The downsides to most cybernetic enhancements are so enormous that I can't imagine people using them unless they really need them (legs for the lame, eyes for the blind). Also, hacking all that stuff aside from being potential dangerous has the small problem of who's going to install the things? The hacker? Not so much. Who has the surgical skills needed to make the alterations? A medical robot? Those won't be handed out to just anyone.

It's one thing to kit-bash a technical component that sits on your TV, it's quite another to fiddle with advanced components that will be stuck in your meat.

later
Tom

[identity profile] mikecap.livejournal.com 2009-04-01 03:48 am (UTC)(link)
Cybernetic enhancements don't have to be implanted wetware. An iPhone in your hand is just a much an extension of the memory and eyes and ears as having cameras and computers jammed in your head. Our generation will probably have too much squick factor to actually do anything with implants when they arrive in two or three decades, but we'll still have augmented reality and dependency on the enhanced powers that device extensions of the body and mind give us. Also I'm willing to bet that surgery in the future won't be as big a deal with robot assistance and other advancements, but anything beyond wearable enhancements is further off. But that will happen too!

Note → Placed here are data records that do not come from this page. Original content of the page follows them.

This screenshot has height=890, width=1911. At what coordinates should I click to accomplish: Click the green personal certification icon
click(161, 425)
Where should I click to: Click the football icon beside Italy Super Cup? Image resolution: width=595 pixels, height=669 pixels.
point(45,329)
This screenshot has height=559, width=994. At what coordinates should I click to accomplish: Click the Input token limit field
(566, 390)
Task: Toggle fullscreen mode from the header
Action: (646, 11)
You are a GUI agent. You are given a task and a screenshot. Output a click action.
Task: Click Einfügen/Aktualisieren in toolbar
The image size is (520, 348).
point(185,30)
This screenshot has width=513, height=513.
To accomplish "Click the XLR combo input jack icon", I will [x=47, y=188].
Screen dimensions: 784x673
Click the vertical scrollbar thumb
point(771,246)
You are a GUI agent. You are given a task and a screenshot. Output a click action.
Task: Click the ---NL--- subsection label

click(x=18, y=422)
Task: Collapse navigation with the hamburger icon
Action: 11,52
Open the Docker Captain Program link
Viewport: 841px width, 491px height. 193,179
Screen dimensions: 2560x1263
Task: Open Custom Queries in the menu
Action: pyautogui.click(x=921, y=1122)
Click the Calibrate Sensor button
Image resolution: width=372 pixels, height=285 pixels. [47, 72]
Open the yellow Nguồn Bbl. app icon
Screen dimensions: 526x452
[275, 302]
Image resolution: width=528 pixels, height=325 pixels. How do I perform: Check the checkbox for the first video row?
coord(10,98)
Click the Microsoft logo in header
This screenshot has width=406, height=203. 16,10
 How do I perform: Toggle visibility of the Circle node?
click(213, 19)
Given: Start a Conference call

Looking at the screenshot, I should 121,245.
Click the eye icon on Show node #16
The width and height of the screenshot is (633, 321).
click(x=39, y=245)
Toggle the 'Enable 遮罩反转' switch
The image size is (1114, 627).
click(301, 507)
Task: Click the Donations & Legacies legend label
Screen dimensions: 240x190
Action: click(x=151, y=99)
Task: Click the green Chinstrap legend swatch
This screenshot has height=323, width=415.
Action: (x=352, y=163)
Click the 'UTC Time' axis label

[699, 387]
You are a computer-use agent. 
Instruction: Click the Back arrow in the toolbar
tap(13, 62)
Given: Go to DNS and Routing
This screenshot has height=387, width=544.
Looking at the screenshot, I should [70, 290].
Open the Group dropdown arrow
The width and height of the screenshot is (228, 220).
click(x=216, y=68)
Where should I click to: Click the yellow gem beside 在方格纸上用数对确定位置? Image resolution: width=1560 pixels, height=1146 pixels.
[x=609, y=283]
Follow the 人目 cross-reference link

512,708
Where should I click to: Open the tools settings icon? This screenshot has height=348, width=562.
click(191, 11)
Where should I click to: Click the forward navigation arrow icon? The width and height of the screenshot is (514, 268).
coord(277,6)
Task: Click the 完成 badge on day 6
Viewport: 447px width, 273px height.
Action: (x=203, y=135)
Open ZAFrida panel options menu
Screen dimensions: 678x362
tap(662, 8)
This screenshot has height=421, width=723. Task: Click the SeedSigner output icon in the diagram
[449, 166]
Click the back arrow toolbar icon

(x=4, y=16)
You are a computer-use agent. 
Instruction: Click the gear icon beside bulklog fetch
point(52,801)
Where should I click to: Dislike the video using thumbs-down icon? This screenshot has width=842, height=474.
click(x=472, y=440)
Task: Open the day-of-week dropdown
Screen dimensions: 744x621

[identity profile] rovanda.livejournal.com 2009-04-01 03:38 pm (UTC)(link)
Time to write a novel :)

[identity profile] mikecap.livejournal.com 2009-04-01 04:04 pm (UTC)(link)
You know what I was just thinking about too? I really enjoy Ghost In The Shell, the movies and the TV shows, and I have a feeling that they're very predictive of the future. But what occurred to me was this: they're just cop shows in the future, and they only give insight into the lives of cops. So I started thinking: what are the lives of other people in that future like? What do everyday people do for work? What are the social hierarchies like, and so on and so on...

[identity profile] methanopyrus.livejournal.com 2009-04-01 07:27 pm (UTC)(link)
Really interesting...If you pursue it further I will be reading. I have an interest in more social and ordinary events over the cop VR/cyberhacker stories I have read few of and fogotten.